=== ФРАГМЕНТ ТЕКСТА ===
● ● ● ●

Когда мы говорим, что телевидение – главный инструмент формирования массовых представлений о жизни, то исходим из опыта прошлого; мы идем вперед, с головой, обращенной назад, не понимая смысла нарастающих процессов.
Другое дело, что сегодня, по остаточному принципу, оно еще кое-что может. Понятно, что беседовать об идентичности с широкими телевизионными массами не стоит. Но есть много развлекательных форматов, с помощью которых можно транслировать добрые, полезные идеи; отношение к цыганам, пусть ненадолго, но смягчилось в позднесоветское время, после выхода многосерийного фильма с Кларой Лучко «Цыган». Однако школа, разумеется, важнее. В отличие от телевидения, она в обозримом будущем не планирует смещаться на обочину.
Голос из зала. Владимир Бусыгин.
А в каком смысле вы употребляете слово «культура»?
Александр Архангельский
. Для меня культура – это вся сеть социальных институтов, ответственных за порождение, сохранение, разрушение, трансформацию и трансляцию смыслов. Вся сеть. В этом смысле я не делаю различие между музеем, библиотекой, телевизором, шоу и публичной лекцией.
Голос из зала. Снова Алексей Левинсон, явно не удовлетворенный ответом.

● ● ● ●

=== ДАННЫЕ УПРАЖНЕНИЯ ===
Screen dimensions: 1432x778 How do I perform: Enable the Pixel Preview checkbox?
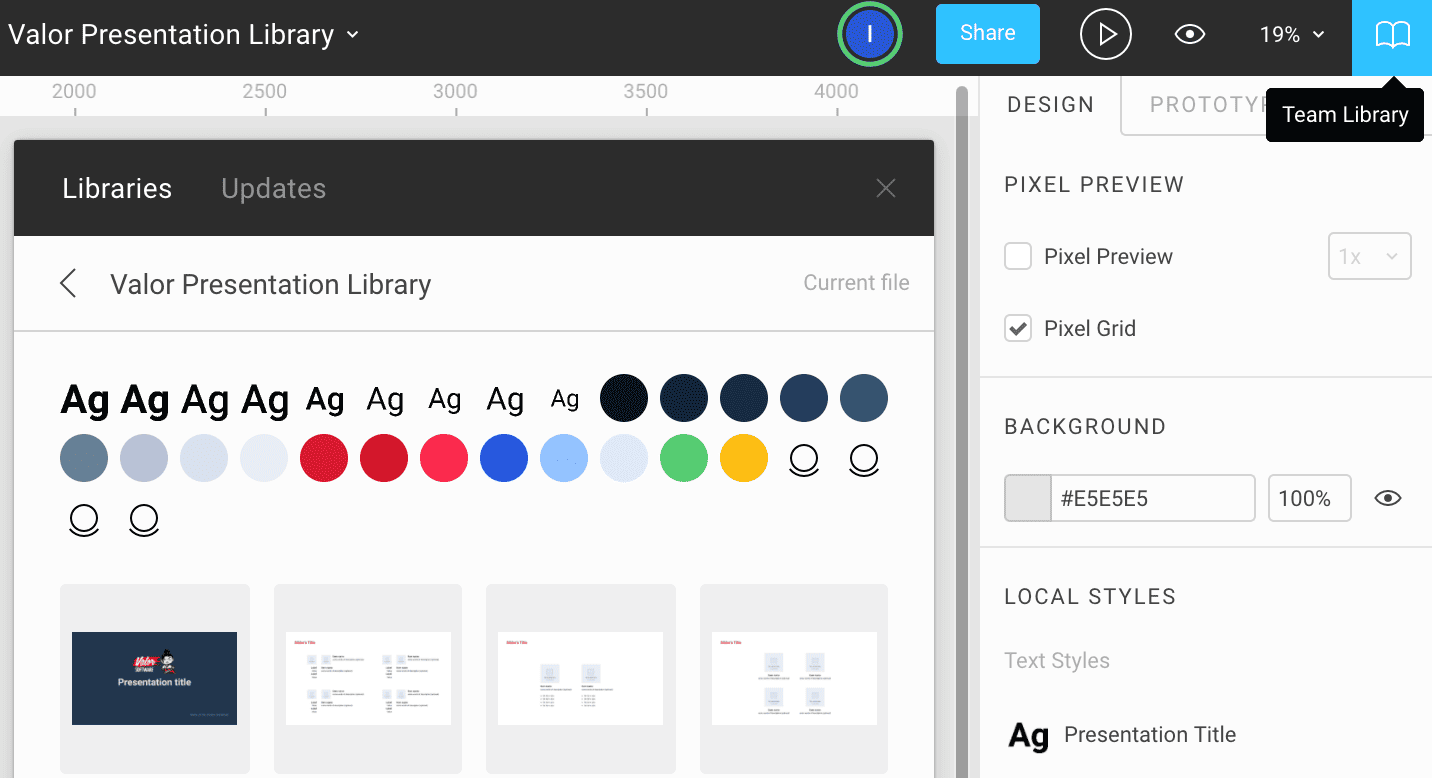tap(1017, 256)
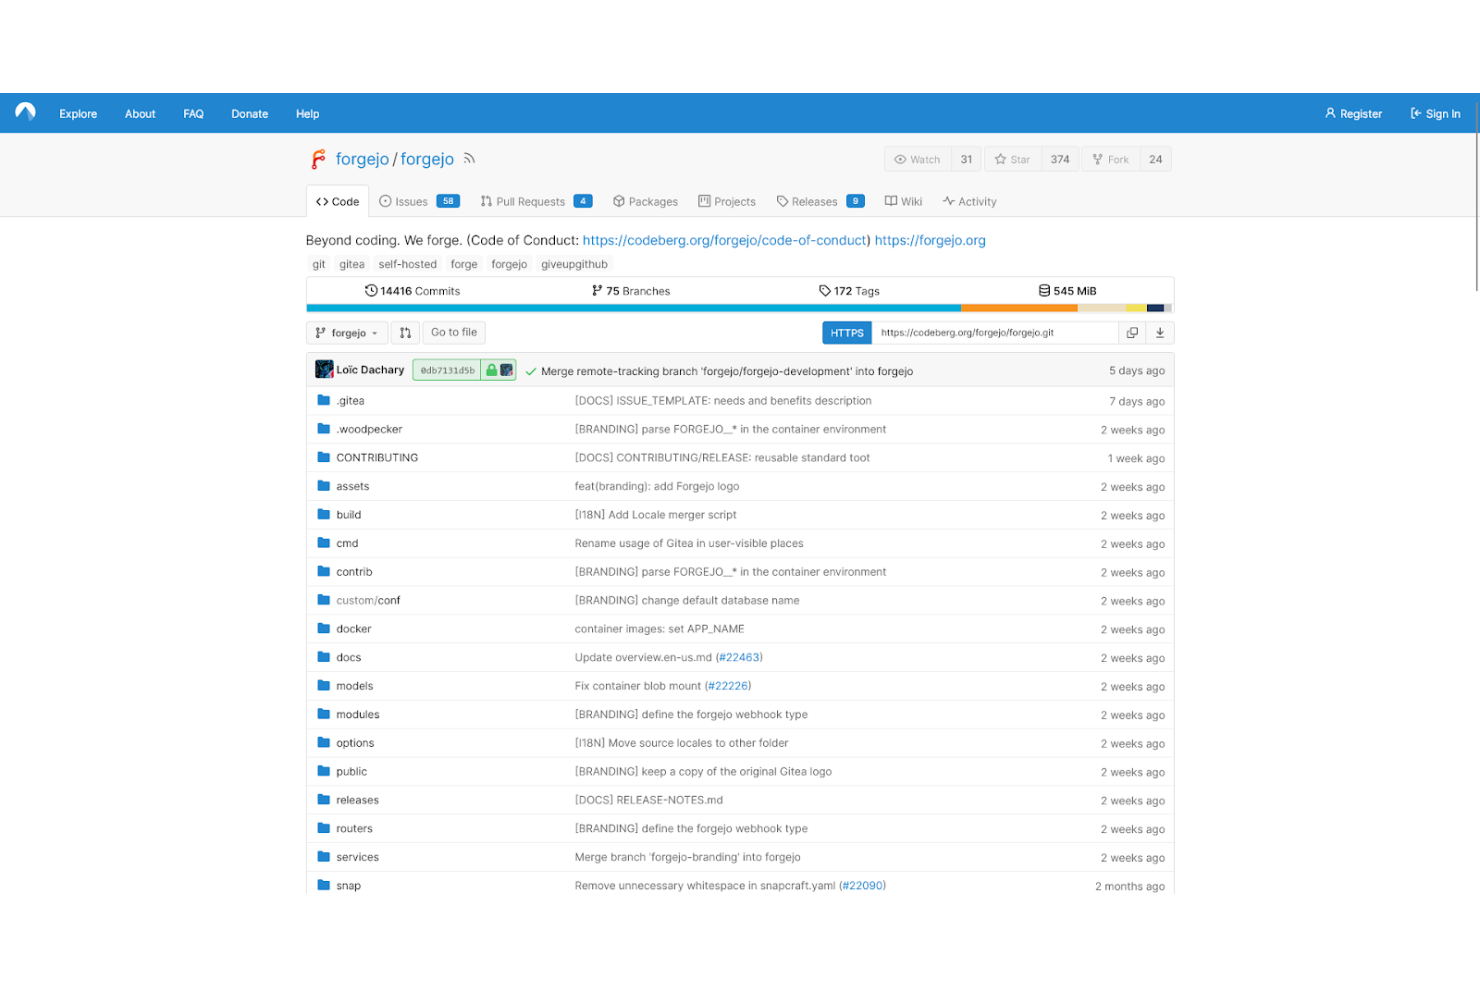
Task: Switch to the Issues tab
Action: click(x=411, y=200)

● ● ● ●

=== ЗАДАНИЯ ===
1. Во фрагменте о телевидении и культуре назовите событие, после которого в позднесоветское время смягчилось отношение к цыганам.
2. Сократите абзац фрагмента о телевидении и культуре, который начинается словами «Другое дело, что сегодня», сохранив его основные мысли.
3. Продолжите фрагмент о телевидении и культуре после его последней фразы.
Материал в этой работе не используется.

=== ОТВЕТЫ ===
1. Выход многосерийного фильма «Цыган» с Кларой Лучко.

2. Телевидение сегодня ещё сохраняет некоторое влияние. Говорить с широкой аудиторией об идентичности бессмысленно, но развлекательные форматы могут передавать добрые и полезные идеи. Так, после фильма «Цыган» с Кларой Лучко отношение к цыганам на время смягчилось. Однако школа важнее: в отличие от телевидения, она не собирается уходить на обочину.

3.
Я по поводу более чем серьезного вопроса об адаптации будущих поколений, который был здесь затронут, и о роли культуры. Это более чем чувствительная тема. Дело в том, что типовым ответом отечественной культуры на меняющуюся демографическую ситуацию является ответ, наихудший из возможных. То, что сейчас предлагается делать с учебниками истории, учебниками словесности, то, в каком направлении большое количество ученых, публицистов хотели бы развернуть школу и культуру, это направление диаметрально противоположное тому, какое должно было быть у страны, готовящейся принимать новопоселенцев. Вместо универсалистической, открытой культуры старательно конструируется культура закрытая, герметическая, с которой можно было бы кое-как протянуть, если бы «свое-родное» население прирастало бы и прирастало, как во времена, скажем, Николая I, бабы рожали бы будущих мужиков. Предстоит нечто совсем другое. И я думаю, что надо бить тревогу. У нас культурное обеспечение нашего будущего в этом смысле находится под угрозой. Мы не готовы встретить предстоящую нам социально-демографическую ситуацию. А на уровне того, что называется бытовой культурой, у нас растет ксенофобия, опережая прибытие в страну людей другой культуры, другой расы. Вот такой парадокс. Сталин такие парадоксы любил.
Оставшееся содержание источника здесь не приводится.